Friendship Cemetery was released September 20 by UK publisher Crooked Cat Publishing.
Elliot will be signing copies Thursday. Oct. 3 at Hollyhocks in Columbus.
For more information or to purchase a copy, go to adeleelliot.com.
1. What’s the basis of “Friendship Cemetery?”
The story centers around Emma Grace, an unsophisticated, but astute 18-year-old. It begins with her desire to be a ghost hunter. To this end, she goes into Friendship Cemetery. There, she meets a dwarf who creates quirky folk-art sculptures from detritus she finds in the cemetery, and a young African-American boy.
The novel weaves a complex tale of family curses, secrets and lies.
One theme is that truth is limited by our perceptions. It is almost impossible to accurately understand what is real, because we are limited by experience and the information at-hand. Another theme is that real beauty cannot be distorted by arrogance, hubris, or cosmetics.
2. How did you create your characters?
The two main characters, Emma Grace and Princess Kamara, have been floating around in my head for several years. The others sort of evolved along the way.
The most important thing that I want readers to understand is that all of the characters are fictional.

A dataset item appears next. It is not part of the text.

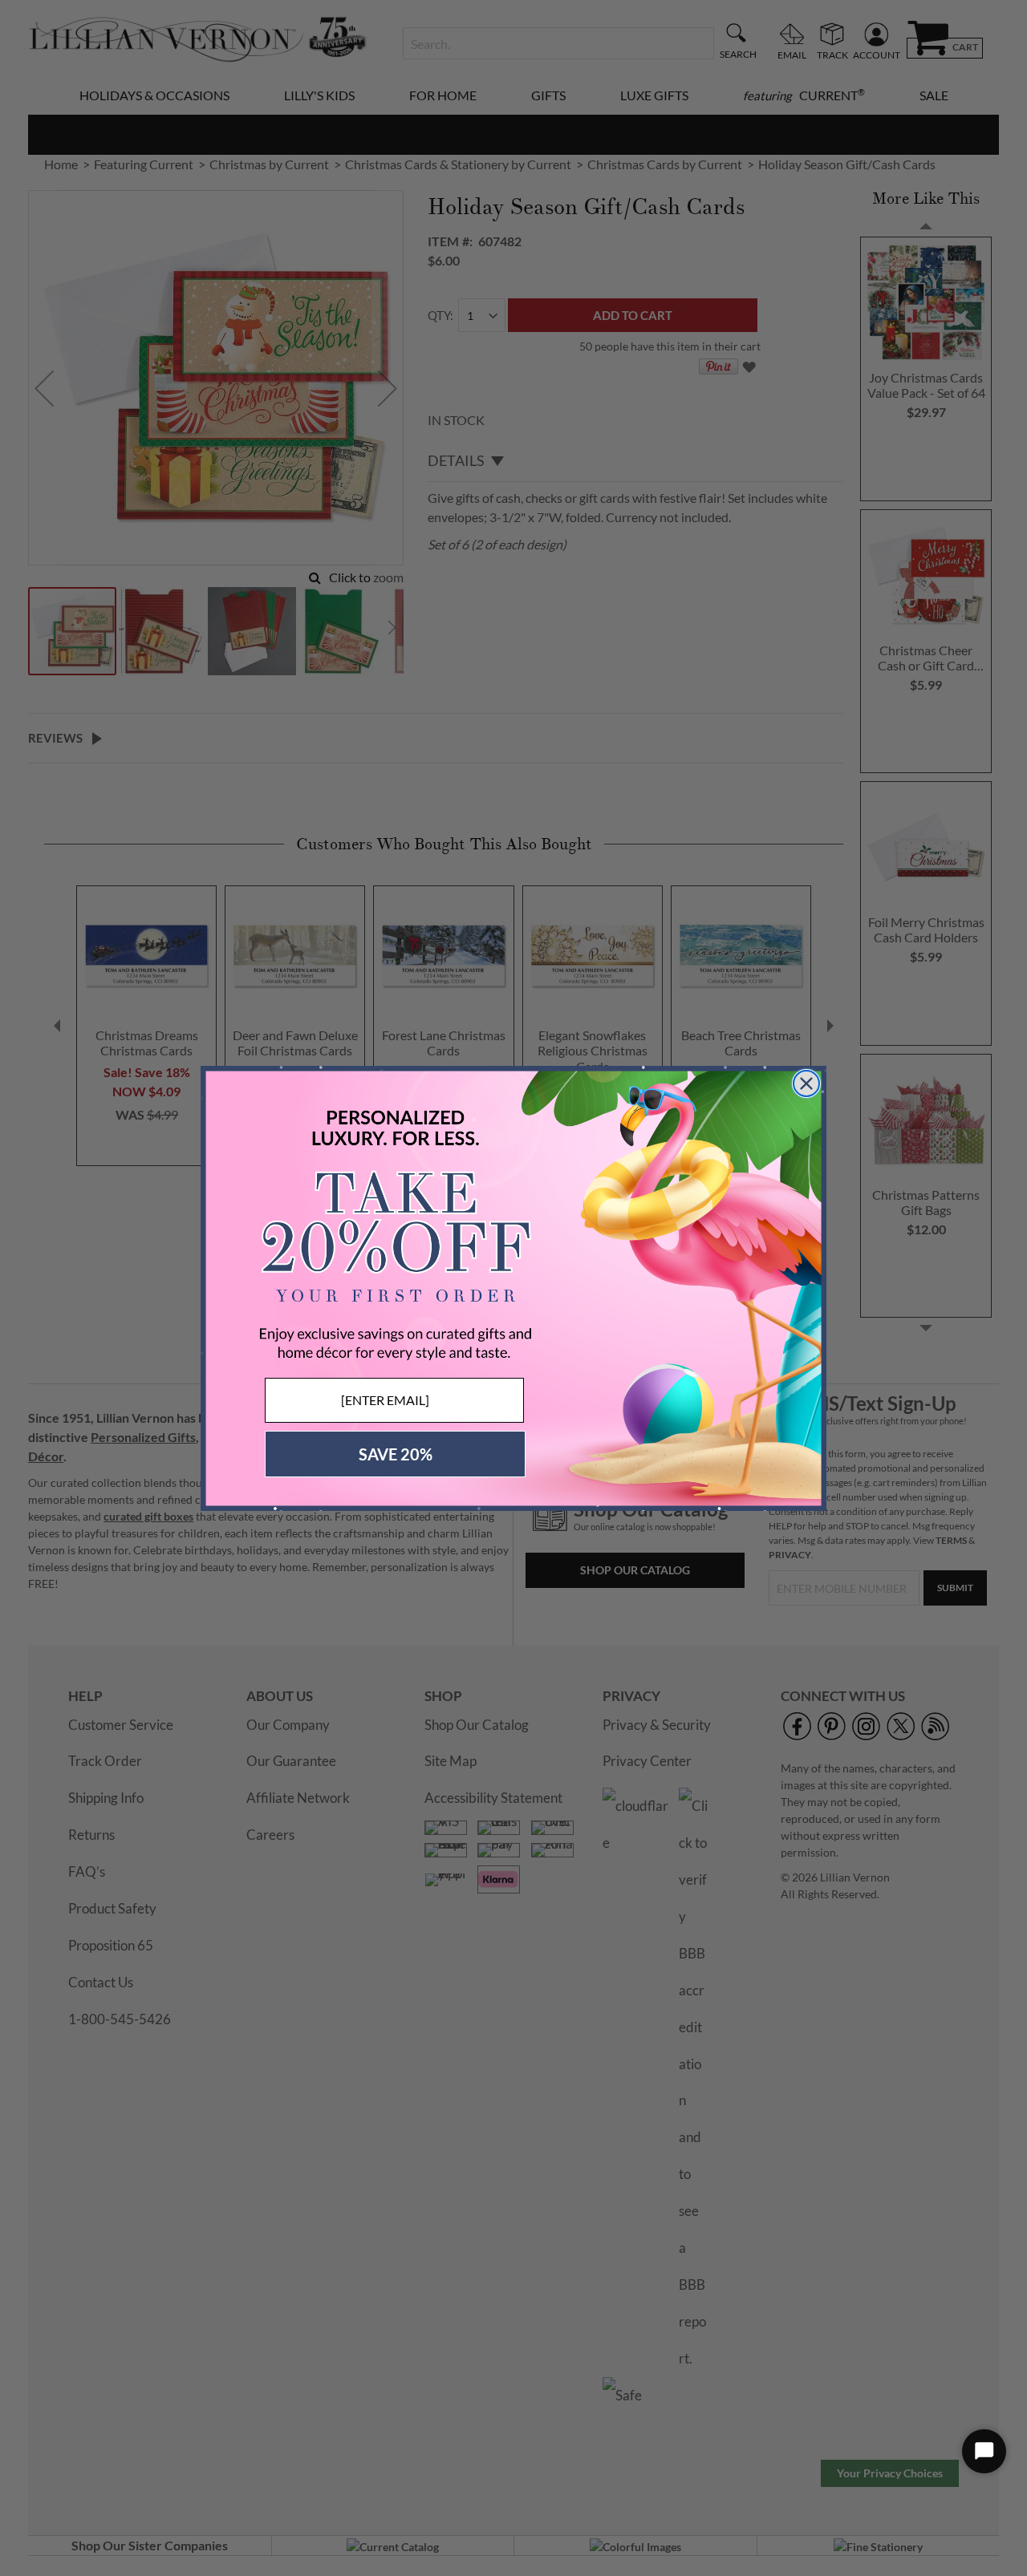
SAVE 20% (395, 1454)
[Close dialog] (806, 1083)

I hope that locals will not try to figure out who the characters are, because that would be futile.
3. Why do you think young adult novels are so popular?
“Friendship Cemetery” is not a young adult book. However, it can be read by people of any age because there is no graphic sex or violence.
Although the protagonist is quite young, the themes are universal. It is as much a YA book as “To Kill A Mockingbird,” or “The Member Of The Wedding”.
However, to answer your question, I think YA books are popular because they make the joy of reading accessible to readers who are moving up, in stages, with their reading. They are gaining confidence for the next step in learning. Most YA books are very different from the sort of stories presented in contemporary movies. These books usually make the reader think about bigger issues, rather than gunfights and explosions.
Some YA books, like the Harry Potter series, have been criticized for being poorly written, and having unimaginative themes. I disagree. The magic is that in a era of video games and hundreds of TV choices, Harry Potter and his friends got millions of young people immersed in reading.
4. What’s your favorite book?
That’s like asking a mother which is her favorite child. I love women writers, especially southern women. Flannery O’Connor, Carson McCullers and Eudora Welty are some of my favorites. I also love anything by F. Scott Fitzgerald. For mysteries, there is no one better than Raymond Chandler. He is a wonderful writer, the action notwithstanding.
As a rule, I like classics, and am often disappointed with bestsellers.
5. Do you think reading is becoming a lost art form?
Sadly, yes. The way we process information through reading is very different from viewing movies or TV. It makes us smarter to read, rather than to just watch.
Also, many words are misunderstood because of hearing them, rather than reading them. “Doggie Dog” is a term that morphed from “Dog Eat Dog” (as in “It’s a dog eat dog world”). Once, a young friend wrote a note to me with the word “sike” in it. He meant “psych.” If he had been aware of the basis – the root – of the word, its meaning would have been easier to grasp.
I volunteer with the local chapter of “First Book,” a national organization that gives books to young readers in schools and daycare centers. Our goal is to get them excited about reading, and about collecting a personal library. But, I doubt that we will ever see a substantial return to reading.